**What you should do:** Should the listing contain images, exclude them; give the rest again exactly.

*** Opening of Task material ***

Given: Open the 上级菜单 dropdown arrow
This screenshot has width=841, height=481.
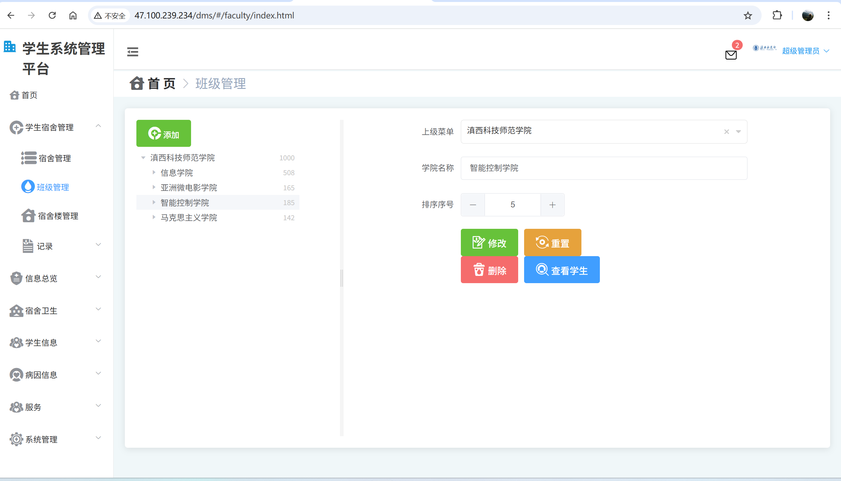Looking at the screenshot, I should coord(738,132).
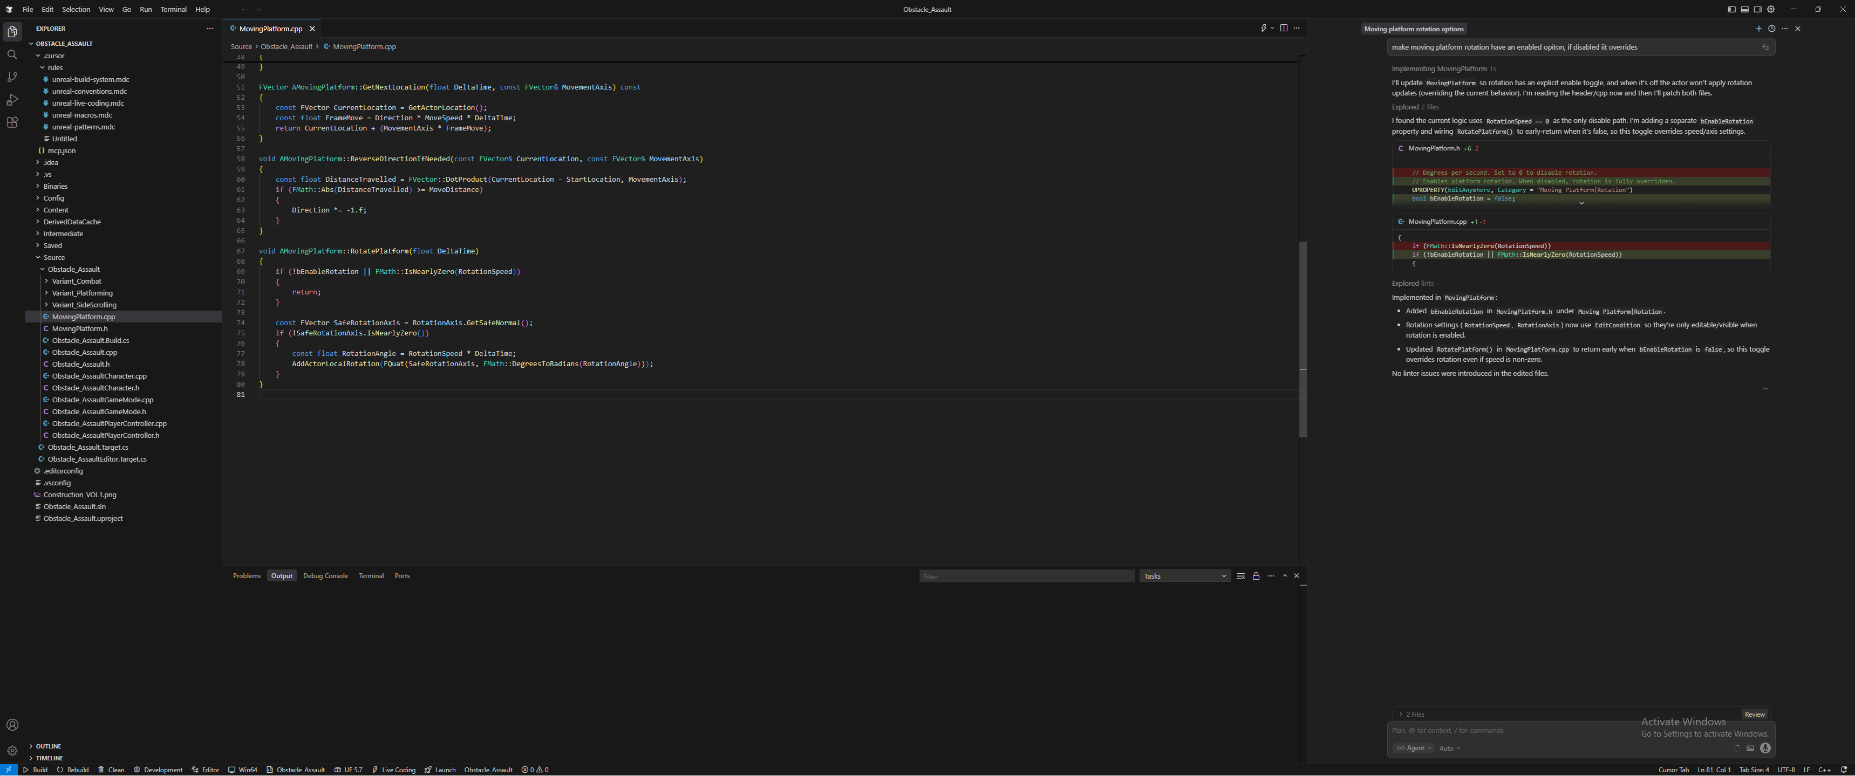Switch to the Problems tab

(246, 576)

*** Close of Task material ***

**Response:**
Given: Open the 上级菜单 dropdown arrow
This screenshot has width=841, height=481.
Looking at the screenshot, I should coord(738,132).
Switch to the Problems tab

(246, 576)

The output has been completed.